My intention is to post up a chapter (and if I write it right, it will be more of a self contained short story, which feeds into the overall tale), every fortnight, detailing a significant memory of this space corsair. I won’t be launching it right away, as I want to build up four or five chapters ahead, this gives me a nice cushion with which to edit the stories (because while the muse does flow, it tends not to check the grammar for me, nor does it worry about the annoying inconsistencies of writing large pieces of work in small bits). Also, my sister’s baby is due next month, I’m on holiday in Prague in August, and I’m off to the British Science Festival in Birmingham this September, so there’s plenty to interrupt my schedule.

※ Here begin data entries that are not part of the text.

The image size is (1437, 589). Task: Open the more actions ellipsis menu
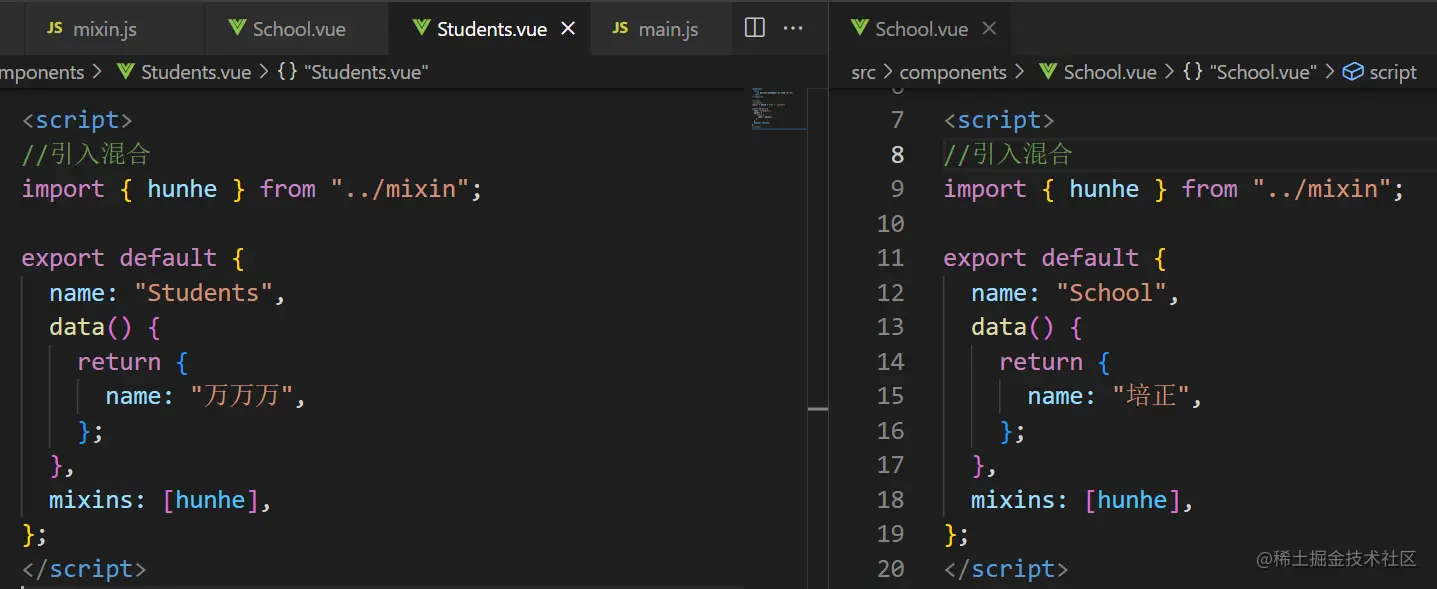[x=793, y=28]
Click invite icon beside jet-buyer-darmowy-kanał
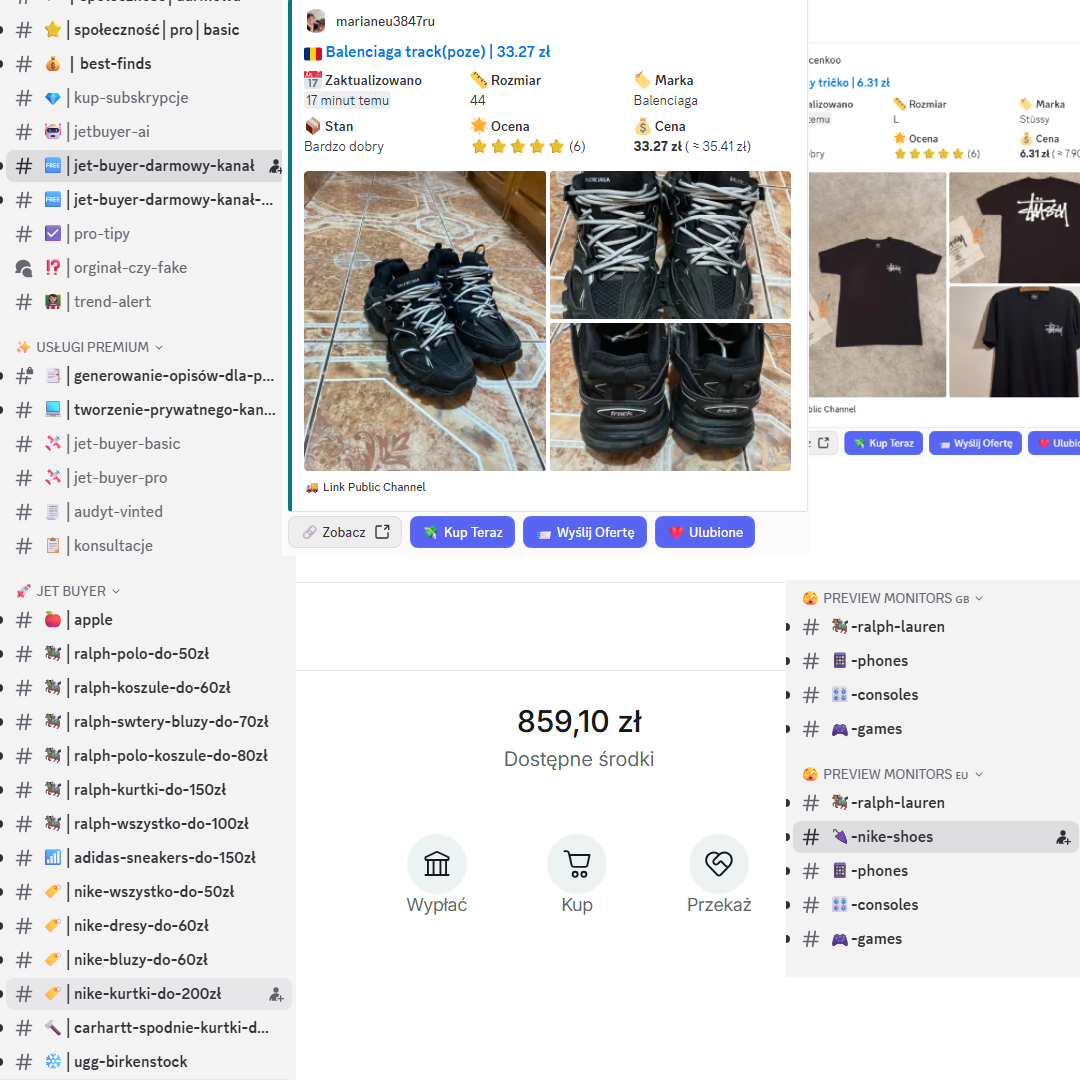The width and height of the screenshot is (1080, 1080). [x=276, y=166]
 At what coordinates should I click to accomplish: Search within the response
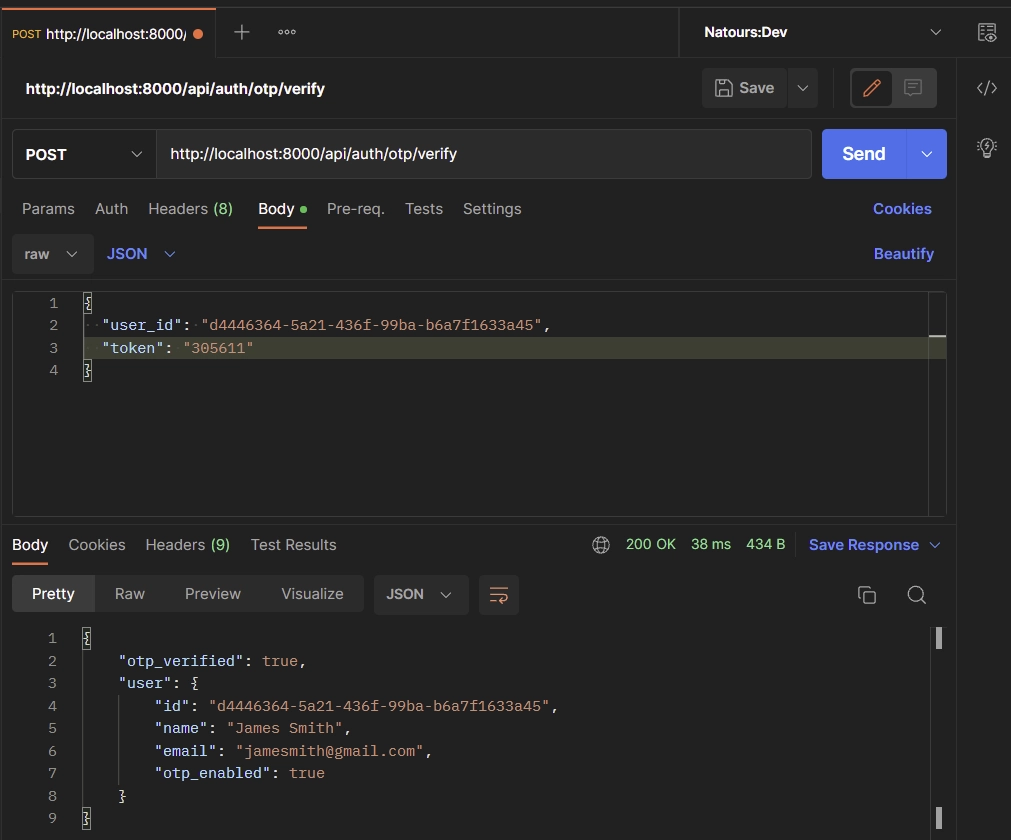[916, 594]
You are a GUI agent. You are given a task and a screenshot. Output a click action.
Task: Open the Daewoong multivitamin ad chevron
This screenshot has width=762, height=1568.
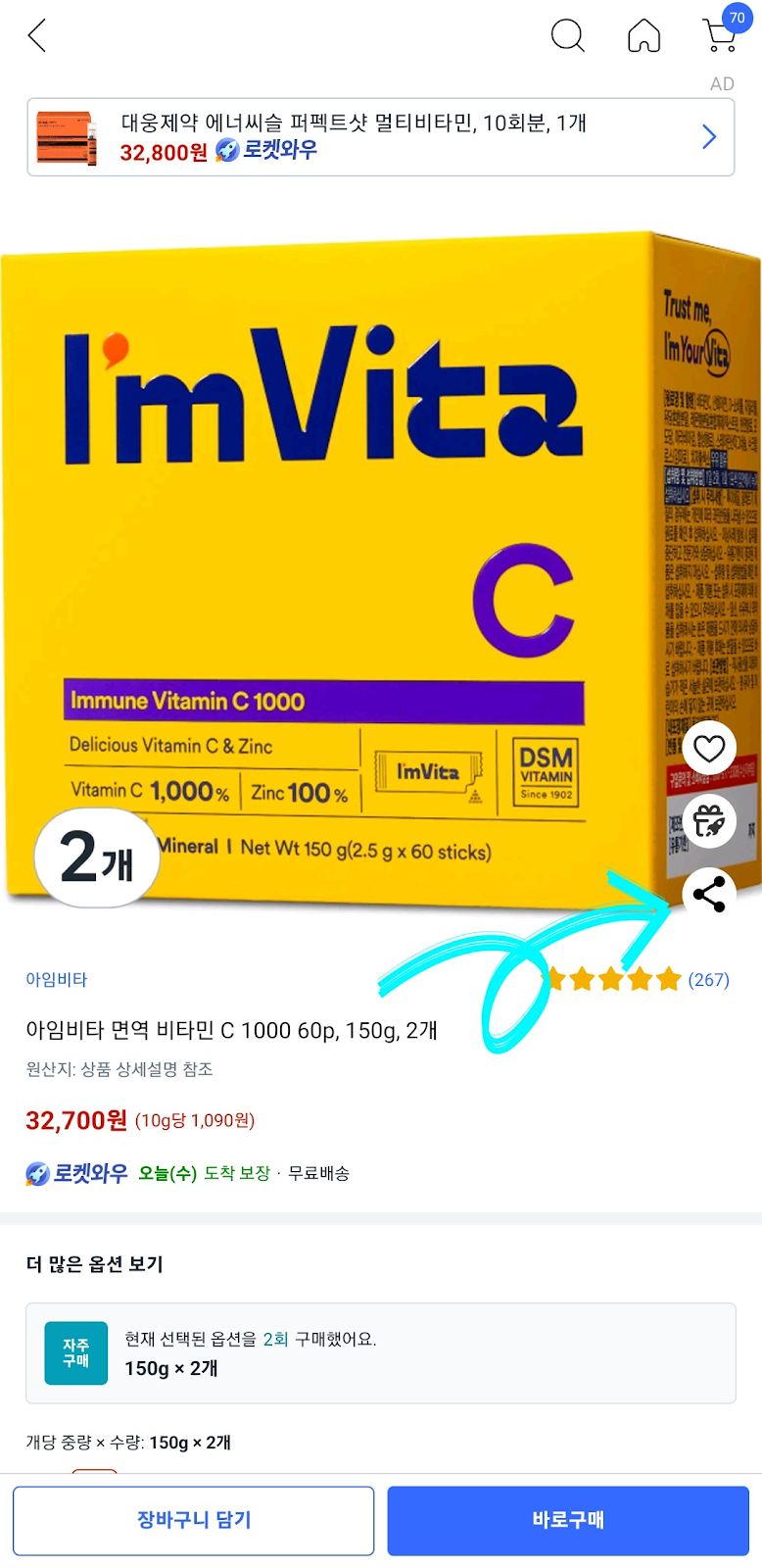click(709, 137)
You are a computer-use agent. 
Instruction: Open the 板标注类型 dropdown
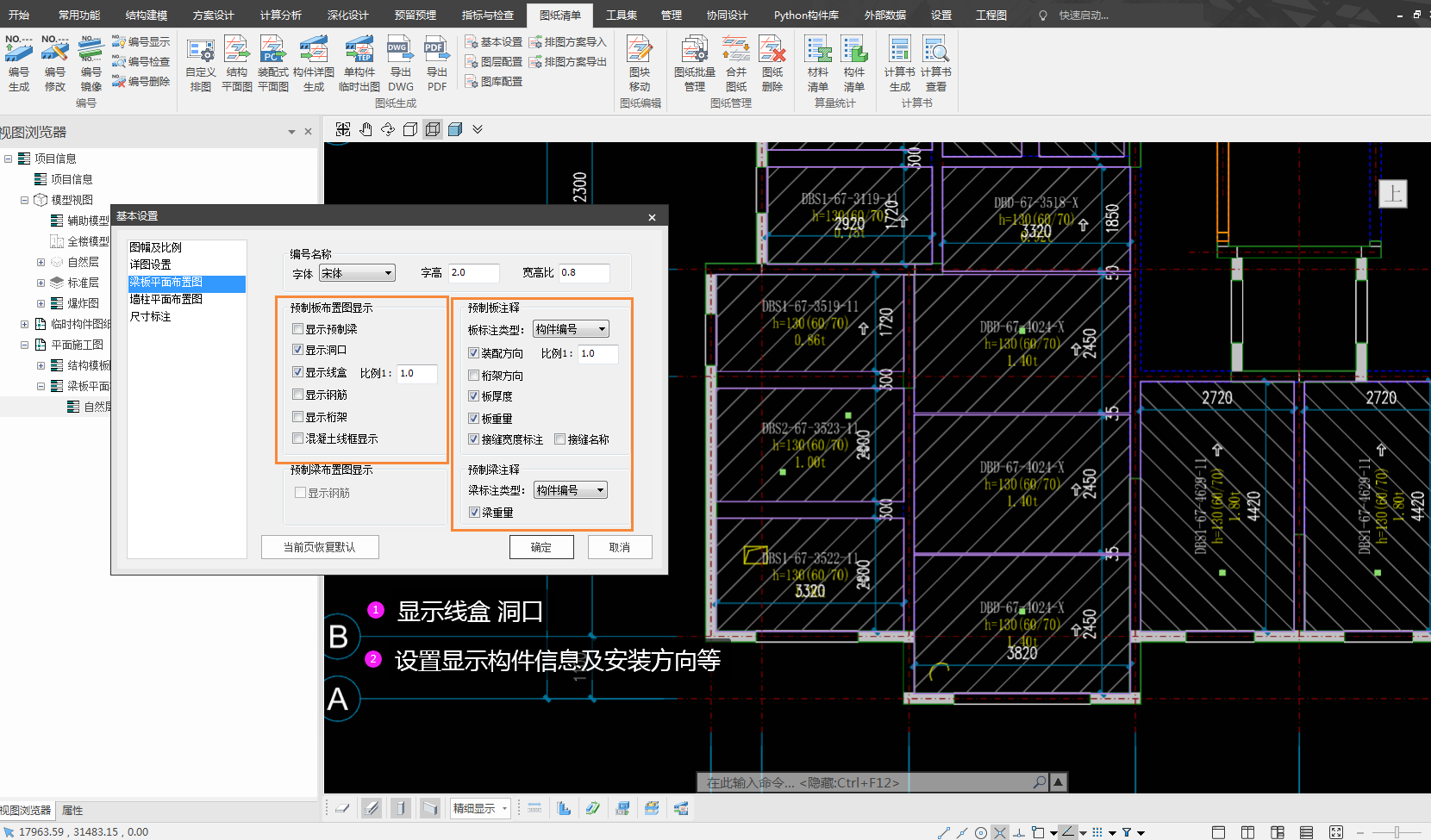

Speaking of the British Science Festival, I’m really looking forward to it, it feeds a lot of knowledge in my science fiction, such as the power system for the ships in my story – I learned that from a presentation I went to on fusion energy, I always favoured the methodology employed in the tokamak fusion generators, rather than the method involving lasers, purely because it seems to me that once such devices as ITER are operational and producing massive quantities of energy, we would be able to learn from this and scale the process down to have a device that can sit aboard a starship and produce the kind of energy I need for propulsion, FTL (faster than light) travel, and of course the staple of most space based science fiction, the weapons.
I am genuinely excited to be writing again, and long may it continue. Nanowrimo is in November (it’s always in November, hardly a surprise there), and this year I’m going to ace it. Mark my words.